Specifically, it’s the top of my RIGHT pec that I am unhappy with. What I am doing with this exercise is raising my left arm straight up and bringing my right arm over to meet it at the left side. This maximizes the intensity I can place on my right pec in particular.

At the top of the rep, the shape resembles the top of a right-angle triangle [does that create the right image for you? Can you visualize the form? If not, let me know and I’ll clarify in the comments below].

I’m very confident that I can now fill out my upper chest to match the bottom half (I’m more than happy with THAT part :) ).

If you are unsatisfied with your upper chest development, you MUST start to factor in one of these exercises into your chest workout.

Train Intelligently!

Mark

image credit: imdge1

Comments on this entry are closed.

  • Keith D June 23, 2009, 9:36 pm

    You hit the mark for me with this post.

    For me it’s the top of my left pec that is less developed than my right… so I can just reverse your instructions.

    Thanks for the tip.

  • Bill June 23, 2009, 11:04 pm

    Great timing with this post. I was just wondering if I could find some better exercises for this body part. I will try them and let you know my results. Thanks!

  • iRobot June 23, 2009, 11:25 pm

    Great tips. I actually just got done working my chest. I did incline dumbbell presses, but haven’t been incorporating touching them at the top of the exercise. I will from now on. Thanks for the heads up!

  • Darrin_lean_muscle June 24, 2009, 11:34 am

    Cool. A recent paper in the Journal of Strength and Conditioning tested the value of incline vs close grip for “upper” pec development and they found that the narrow grip itself is more influential than the bench angle. A little counterintuitive, but it was a peer-reviewed article…

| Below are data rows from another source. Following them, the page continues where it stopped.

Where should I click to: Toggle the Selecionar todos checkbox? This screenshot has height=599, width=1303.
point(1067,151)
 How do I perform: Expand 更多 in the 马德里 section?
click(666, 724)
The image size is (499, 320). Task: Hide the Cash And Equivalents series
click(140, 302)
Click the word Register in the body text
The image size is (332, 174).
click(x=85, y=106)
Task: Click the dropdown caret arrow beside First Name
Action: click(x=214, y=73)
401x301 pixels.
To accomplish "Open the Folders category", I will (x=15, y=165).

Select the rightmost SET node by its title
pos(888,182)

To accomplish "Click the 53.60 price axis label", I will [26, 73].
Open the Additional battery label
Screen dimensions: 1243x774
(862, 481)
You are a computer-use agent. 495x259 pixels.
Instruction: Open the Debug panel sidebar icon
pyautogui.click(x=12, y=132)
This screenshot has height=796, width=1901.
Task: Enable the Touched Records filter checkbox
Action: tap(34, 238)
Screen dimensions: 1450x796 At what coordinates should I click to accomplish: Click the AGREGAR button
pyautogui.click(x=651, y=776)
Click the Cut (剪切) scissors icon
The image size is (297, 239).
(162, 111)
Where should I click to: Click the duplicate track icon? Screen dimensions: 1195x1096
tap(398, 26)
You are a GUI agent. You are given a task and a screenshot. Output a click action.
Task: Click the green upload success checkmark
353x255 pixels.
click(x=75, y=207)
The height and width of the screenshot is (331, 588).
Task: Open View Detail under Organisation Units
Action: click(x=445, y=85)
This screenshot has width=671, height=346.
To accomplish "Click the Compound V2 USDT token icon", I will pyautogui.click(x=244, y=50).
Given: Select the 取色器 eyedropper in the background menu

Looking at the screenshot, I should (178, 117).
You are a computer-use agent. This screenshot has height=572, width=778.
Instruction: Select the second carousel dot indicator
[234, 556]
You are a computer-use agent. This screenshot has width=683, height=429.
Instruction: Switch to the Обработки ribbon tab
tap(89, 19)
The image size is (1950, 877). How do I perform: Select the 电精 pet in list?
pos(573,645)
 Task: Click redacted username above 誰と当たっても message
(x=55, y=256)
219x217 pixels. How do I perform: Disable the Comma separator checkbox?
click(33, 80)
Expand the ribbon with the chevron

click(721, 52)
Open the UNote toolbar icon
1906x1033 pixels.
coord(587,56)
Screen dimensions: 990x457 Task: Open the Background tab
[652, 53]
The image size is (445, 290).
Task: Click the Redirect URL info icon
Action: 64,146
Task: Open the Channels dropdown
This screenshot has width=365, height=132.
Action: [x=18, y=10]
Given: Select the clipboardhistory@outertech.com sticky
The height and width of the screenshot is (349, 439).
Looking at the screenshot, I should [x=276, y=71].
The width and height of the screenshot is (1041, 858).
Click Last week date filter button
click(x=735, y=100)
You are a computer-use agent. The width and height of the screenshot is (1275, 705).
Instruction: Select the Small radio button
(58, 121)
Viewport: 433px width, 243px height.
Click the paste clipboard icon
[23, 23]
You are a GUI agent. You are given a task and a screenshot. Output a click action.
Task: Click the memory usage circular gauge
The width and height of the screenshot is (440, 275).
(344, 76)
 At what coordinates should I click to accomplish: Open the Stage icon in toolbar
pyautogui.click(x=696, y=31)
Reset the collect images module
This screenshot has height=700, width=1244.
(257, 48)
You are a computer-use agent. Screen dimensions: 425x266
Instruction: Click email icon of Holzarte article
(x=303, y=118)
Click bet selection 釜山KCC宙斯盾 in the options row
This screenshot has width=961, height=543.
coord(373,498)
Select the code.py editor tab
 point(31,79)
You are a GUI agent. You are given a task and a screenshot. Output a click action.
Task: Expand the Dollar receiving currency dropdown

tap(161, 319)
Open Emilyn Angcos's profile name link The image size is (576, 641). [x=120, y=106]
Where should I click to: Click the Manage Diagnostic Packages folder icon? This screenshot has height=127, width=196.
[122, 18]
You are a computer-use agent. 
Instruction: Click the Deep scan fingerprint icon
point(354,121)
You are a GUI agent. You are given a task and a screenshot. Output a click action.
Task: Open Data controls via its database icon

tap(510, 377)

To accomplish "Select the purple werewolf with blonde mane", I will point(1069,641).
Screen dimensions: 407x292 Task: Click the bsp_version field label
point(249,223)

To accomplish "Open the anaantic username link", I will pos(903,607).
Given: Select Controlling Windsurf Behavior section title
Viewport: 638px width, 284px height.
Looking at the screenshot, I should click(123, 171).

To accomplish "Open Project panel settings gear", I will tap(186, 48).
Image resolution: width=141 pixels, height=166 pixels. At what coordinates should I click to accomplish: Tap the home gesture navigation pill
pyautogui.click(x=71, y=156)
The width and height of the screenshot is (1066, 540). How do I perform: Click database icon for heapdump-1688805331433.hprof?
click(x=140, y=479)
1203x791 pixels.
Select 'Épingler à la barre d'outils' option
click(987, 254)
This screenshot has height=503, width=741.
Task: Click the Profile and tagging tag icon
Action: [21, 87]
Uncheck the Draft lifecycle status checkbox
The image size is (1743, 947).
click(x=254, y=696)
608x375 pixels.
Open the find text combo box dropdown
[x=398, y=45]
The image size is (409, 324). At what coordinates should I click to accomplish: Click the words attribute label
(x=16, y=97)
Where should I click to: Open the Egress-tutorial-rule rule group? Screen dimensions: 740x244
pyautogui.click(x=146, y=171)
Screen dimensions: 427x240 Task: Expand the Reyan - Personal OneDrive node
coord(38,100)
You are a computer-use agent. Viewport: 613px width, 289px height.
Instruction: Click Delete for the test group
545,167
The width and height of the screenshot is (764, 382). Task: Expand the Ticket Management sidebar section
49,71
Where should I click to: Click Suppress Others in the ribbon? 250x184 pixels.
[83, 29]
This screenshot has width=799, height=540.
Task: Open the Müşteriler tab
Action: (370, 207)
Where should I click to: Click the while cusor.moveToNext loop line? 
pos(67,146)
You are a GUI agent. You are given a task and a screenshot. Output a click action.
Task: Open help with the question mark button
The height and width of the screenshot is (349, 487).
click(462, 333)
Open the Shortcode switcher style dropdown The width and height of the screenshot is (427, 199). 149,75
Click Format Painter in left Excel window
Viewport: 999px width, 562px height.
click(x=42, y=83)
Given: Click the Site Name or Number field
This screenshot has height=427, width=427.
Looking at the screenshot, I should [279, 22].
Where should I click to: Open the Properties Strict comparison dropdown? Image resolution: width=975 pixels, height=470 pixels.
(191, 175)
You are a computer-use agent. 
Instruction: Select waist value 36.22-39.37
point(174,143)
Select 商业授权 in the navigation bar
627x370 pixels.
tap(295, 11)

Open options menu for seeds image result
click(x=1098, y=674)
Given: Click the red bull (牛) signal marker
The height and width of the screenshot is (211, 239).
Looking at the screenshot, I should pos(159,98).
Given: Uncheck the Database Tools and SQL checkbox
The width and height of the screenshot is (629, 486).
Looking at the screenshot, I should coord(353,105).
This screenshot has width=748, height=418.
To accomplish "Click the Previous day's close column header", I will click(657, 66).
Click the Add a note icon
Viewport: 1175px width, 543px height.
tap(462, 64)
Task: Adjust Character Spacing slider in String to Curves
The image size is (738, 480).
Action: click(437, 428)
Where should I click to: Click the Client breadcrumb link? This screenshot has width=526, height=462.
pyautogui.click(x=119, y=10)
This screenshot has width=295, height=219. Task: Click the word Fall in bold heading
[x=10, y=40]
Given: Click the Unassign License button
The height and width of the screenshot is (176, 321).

    They didn’t test the idea of “partial” reps, but that’s a great idea…

  • dave June 25, 2009, 2:56 am

    any chance you could post this again with a set of videos to demo the motions you’re describing?

    i’ve only used dumbbells for chest for years because i had surgery in one arm eons ago, still have a plate in there, and so physically that arm is stronger – the bells allow for me to balance and avoid shifting weight with a bar approach…byproduct is that my chest developed well because i was always focused on slow and steady reps with clean form over brute weight – meaning that i never bench above my body weight, typically focus instead on the “pinch” at the top of the incline reps – and never lower below my shoulders either…

  • Dustin June 25, 2009, 9:54 am

    Hey Mark, I was lookin at your proghurt and was wondering if the yogurt was artificially sweetened or what. Also how much do you use of each ingredient and what are the net carbs of that yoghurt. THanks

  • Sandeep June 25, 2009, 10:55 am

    Hey Mark, a small problem….the dumbells i have are quite wide so when im performing my incline dumbell press im unable to create a conventional A shape as the sides of the dumbells hit each other at about a straight armed position. is it advisable to twist my arms inwards at the end so that the dumbells meet parallel to one another creating an A shape?

    its either this or i buy some smaller dumbells!

    Hope you can help

  • Mark McManus June 25, 2009, 11:13 am

    @Sandeep. That sounds fine. Alternate which dumbbell goes in front at each rep OR if you want to prioritize one pec over the other, keep THAT arm to the back at each rep.
    @Dustin. It’s sweetened by the protein powder itself which is sweetened with sucralose.
    @Dave. If you are confused over the form, let me know which part and I’ll try to explain it better.
    @Darrin. Exactly. And I only incline the bench to the lowest point above flat that my bench will go. When you go higher you start to involve the shoulders more and more.
    @iRobot, Bill, Keith. Thanks guys!
    Mark

  • Rick January 19, 2010, 8:02 pm

    Need my password, cannot get TA 2.0! Im freakin out! HELP!